Выбранные места из переписки с Хемингуэем
Это было давно, более сорока лет назад. Летом 1957 года в Москве должен был состояться Международный фестиваль молодежи и студентов. Подготовка к этой операции по контролируемому приподнятию железного занавеса, первой после смерти Сталина, началась задолго. Меня, третьекурсника филфака МГУ, она коснулась двояким, нет, трояким образом.
С одной стороны, факультетские инстанции рекомендовали меня к участию в фестивале в составе некой дискуссионной группы по западной литературе. Первым же поручением, возложенным на меня в этой роли, было написание письма Хемингуэю. Совершилось это так. В перерыве между занятиями ко мне подошел Дима Урнов, тогда студент 4-го курса, в дальнейшем — потомственный советский литературовед-зарубежник, во времена перестройки — главный редактор «Воплей», ныне, кажется, трудящийся Среднего Запада и во все периоды своей жизни — жизнелюб и лошадник. С широкой улыбкой человека, привыкшего быть на коне, Дима сказал: «Почему бы тебе не написать старику Хэму, которым ты занимаешься?»
Хемингуэй незадолго перед этим стал лауреатом Нобелевской премии (1954), но до его массового культа в кругах советской интеллигенции было еще далеко. «Старик и море» (1952) был опубликован по-русски более или менее сразу (1955), но «Колокол» (1940), по слухам давно переведенный, оставался под спудом, как говорили — по требованию Долорес Ибаррури, «Пассионарии», которая, в отличие от Сталина, была жива. («Колокол» вышел в России лишь в 1968 г., с той же константной задержкой в три десятилетия, что «Жизнь Арсеньева», «Мастер и Маргарита», «Лолита», «Доктор Живаго»…) Таким образом, Хемингуэй являл сложную фигуру автора «спорного», но не «реакционного», и его присутствие на международном все-таки фестивале было сочтено желательным.
Тем, что в знакомстве с его творчеством я немного опередил широкую общественность, я был обязан маме. Убедившись в бесполезности своих настояний, чтобы сын выбрал какую-нибудь положительную, то есть техническую, специальность, она решила посильно способствовать его успехам на ненадежном гуманитарном поприще и, среди прочего, записала меня в Отдел абонемента Библиотеки иностранной литературы на Петровских линиях. Она же посоветовала, какую английскую книгу взять первой: «Farewell to Arms» — одну из тех, которые ее поколение знало по переводным изданиям 30-х годов.

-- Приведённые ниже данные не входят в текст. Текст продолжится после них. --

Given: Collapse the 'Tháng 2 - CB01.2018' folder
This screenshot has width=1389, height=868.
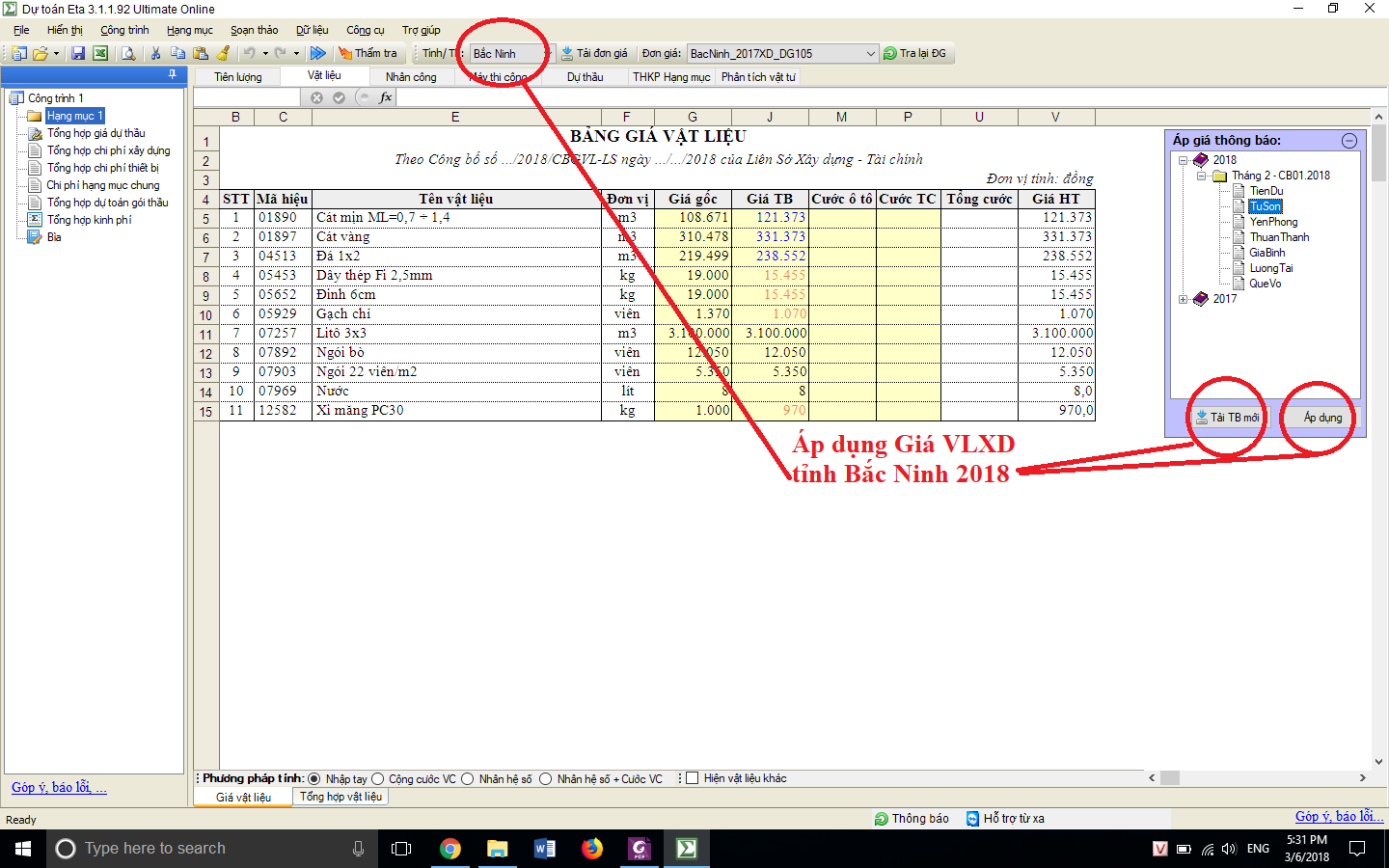Looking at the screenshot, I should 1202,176.
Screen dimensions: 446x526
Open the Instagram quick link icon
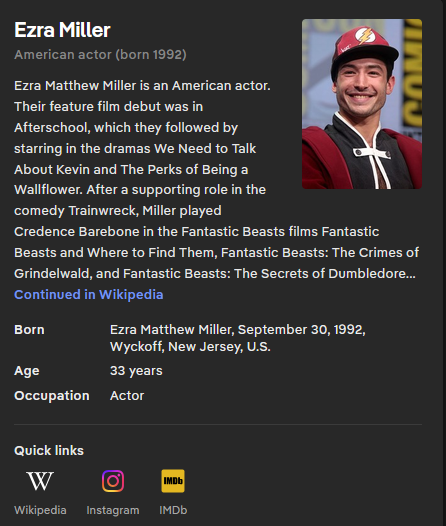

Так начался мой роман с Хемингуэем. В дальнейшем, уже студентом английской группы романо-германского отделения филфака, я прочел все, что мог, из опубликованного к тому моменту. Несколько пингвиновских пейпербэков мне привез наш сокурсник исландец Арни Бергманн (в обмен я купил ему у спекулянтов зеленые томики малодоступного тогда Есенина). Я стал читать американские хемингуэеведческие исследования (Филиппа Янга и Карлоса Бейкера), упражняться в пародировании стиля любимого автора и, поощряемый нашим молодым зарубежником А. Федоровым («маленьким», прозванным так в отличие от «большого Федорова» — латиниста), сделал доклад о поэтике Хемингуэя на Научном студенческом обществе.
Скорее всего, поэтому, когда встал вопрос о приглашении великого американца на фестиваль, в качестве связного всплыла моя кандидатура, и я, возбужденный внезапно распахнувшимися горизонтами, для порядка немного поломавшись, принялся за составление текста. Что я там написал, не помню, — видимо, рецептурно вполне выверенную смесь личных читательских восторгов с общемолодежной политической сознательностью, ибо письмо у меня взяли, одобрили и отправили. Впрочем, что именно они отправили, мне было знать не дано.
В книге рассказывается история главного героя, который сталкивается с различными проблемами и препятствиями на протяжении всего своего путешествия. По пути он встречает множество второстепенных персонажей, которые играют важные роли в истории. Благодаря опыту главного героя книга исследует такие темы, как любовь, потеря, надежда и стойкость. По мере того, как главный герой преодолевает свои трудности, он усваивает ценные уроки жизни и растет как личность.
Знаменитый российско-американский филолог Александр Жолковский в книге “Напрасные совершенства” разбирает свою жизнь – с помощью тех же приемов, которые раньше применял к анализу чужих сочинений. Та же беспощадная доброта, самолюбование и самоедство, блеск и риск. Борис Пастернак, Эрнест Хемингуэй, Дмитрий Шостакович, Лев Гумилев, Александр Кушнер, Сергей Гандлевский, Михаил Гаспаров, Юрий Щеглов и многие другие – собеседники автора и герои его воспоминаний, восторженных, циничных и всегда безупречно изложенных.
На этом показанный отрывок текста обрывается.